Why missing church should feel like missing family

‘As thankful as we are for technology, FaceTime just doesn’t cut it. I miss my family. And I miss people in my church as well. Every Sunday that goes by, even with our life group meeting on Zoom or our worship service streaming live, I long for the face-to-face gathering of the saints. Missing church should feel like missing family. Because we are family.’

Why the sovereignty of God is good news

John Piper: ‘Unplanned, un-prophesied, unperformed, un-purposed suffering, rejection, and murder saves nobody. They save precisely to the degree that they are woven together by God. It’s his work for us, and he saw to it at every level, in every minute detail, that it would be successful.

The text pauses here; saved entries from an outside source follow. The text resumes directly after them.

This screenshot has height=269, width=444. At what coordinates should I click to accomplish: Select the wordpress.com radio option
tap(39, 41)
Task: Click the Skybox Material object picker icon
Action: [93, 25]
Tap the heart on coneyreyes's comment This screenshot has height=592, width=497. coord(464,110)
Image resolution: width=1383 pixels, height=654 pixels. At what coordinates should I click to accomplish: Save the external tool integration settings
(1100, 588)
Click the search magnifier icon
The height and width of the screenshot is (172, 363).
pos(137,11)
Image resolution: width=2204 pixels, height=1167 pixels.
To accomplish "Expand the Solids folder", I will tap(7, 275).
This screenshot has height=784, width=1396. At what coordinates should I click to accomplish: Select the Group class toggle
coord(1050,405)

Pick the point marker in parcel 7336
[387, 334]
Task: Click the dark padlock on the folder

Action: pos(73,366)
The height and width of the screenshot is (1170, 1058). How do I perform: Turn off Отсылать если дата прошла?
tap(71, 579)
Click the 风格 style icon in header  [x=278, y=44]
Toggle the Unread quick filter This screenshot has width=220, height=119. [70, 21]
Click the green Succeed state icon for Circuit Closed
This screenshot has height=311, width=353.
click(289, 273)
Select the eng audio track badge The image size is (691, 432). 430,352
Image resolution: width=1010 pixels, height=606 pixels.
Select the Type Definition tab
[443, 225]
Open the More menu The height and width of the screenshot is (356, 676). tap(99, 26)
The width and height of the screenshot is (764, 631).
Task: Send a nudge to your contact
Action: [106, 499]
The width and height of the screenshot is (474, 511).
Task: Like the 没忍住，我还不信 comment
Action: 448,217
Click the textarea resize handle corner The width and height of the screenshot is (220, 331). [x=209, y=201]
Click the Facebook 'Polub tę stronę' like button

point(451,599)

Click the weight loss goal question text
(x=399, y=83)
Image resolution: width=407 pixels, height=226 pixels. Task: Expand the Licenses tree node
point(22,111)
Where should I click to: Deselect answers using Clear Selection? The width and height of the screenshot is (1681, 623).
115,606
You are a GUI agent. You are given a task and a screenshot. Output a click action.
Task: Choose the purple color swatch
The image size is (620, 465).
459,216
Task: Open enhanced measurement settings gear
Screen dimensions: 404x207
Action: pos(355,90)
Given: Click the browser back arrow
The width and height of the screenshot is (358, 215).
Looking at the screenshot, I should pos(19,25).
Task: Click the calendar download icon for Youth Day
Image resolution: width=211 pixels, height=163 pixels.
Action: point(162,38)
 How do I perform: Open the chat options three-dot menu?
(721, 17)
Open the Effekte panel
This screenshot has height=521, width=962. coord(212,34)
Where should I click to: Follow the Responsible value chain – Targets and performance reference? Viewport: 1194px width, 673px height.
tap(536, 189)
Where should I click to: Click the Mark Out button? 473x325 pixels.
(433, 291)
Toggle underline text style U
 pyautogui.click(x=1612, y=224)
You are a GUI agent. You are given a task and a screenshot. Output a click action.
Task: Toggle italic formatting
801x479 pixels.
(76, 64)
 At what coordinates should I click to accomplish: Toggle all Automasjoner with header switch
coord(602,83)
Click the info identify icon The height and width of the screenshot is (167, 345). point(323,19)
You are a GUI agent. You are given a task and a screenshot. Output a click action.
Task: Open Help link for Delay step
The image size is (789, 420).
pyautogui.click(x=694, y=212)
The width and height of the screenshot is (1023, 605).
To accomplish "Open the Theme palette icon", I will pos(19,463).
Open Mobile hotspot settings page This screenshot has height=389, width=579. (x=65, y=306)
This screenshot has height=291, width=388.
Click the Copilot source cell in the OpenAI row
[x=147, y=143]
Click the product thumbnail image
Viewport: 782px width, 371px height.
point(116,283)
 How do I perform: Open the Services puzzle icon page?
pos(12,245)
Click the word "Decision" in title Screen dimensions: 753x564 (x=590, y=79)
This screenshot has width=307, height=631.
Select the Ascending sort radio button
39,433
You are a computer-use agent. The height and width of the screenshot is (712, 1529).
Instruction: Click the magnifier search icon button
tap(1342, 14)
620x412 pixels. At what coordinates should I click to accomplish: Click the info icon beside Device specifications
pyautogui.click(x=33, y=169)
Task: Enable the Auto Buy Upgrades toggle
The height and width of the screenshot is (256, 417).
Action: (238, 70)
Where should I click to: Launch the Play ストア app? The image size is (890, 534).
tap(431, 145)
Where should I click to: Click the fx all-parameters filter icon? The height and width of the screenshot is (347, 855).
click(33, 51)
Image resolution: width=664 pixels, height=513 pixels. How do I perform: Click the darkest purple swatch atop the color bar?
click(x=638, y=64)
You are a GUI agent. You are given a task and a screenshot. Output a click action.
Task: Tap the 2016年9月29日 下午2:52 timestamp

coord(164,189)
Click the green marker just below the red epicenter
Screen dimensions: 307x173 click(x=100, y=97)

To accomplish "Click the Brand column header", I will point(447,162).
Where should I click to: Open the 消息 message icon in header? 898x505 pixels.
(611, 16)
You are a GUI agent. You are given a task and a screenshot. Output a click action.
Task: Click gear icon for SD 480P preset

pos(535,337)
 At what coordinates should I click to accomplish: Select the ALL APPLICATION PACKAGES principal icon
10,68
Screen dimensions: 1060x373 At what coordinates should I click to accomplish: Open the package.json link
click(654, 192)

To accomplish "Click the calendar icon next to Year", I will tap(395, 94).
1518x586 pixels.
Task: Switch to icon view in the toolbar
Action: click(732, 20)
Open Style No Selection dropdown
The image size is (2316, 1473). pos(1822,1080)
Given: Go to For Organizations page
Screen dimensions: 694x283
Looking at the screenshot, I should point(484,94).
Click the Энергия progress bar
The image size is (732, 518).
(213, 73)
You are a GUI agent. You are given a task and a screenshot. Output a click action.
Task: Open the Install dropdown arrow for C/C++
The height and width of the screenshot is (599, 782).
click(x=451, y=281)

There is no gospel without the sovereignty of God.’

50+ results of Jesus’ resurrection from the dead

Realised I was lacking much on Easter in today’s snippets, which seemed a bad oversight today. So, here are 52 things (one for each week of the year) that Jesus’ resurrection achieved. 

From the archive: Pray for what you’ve been promised

‘When we pray for the things he has promised us in his Word, we recognise that God is both able and willing to give us what he has promised. If we don’t bother asking him to do the things he has promised, it indicates our indifference to the gift and/or our disbelief in the giver. But when we pray for the things he has promised to give us, moved by the Spirit to pray for them, we both recognise the giver of the gifts and show our belief that he is able to grant them to us.’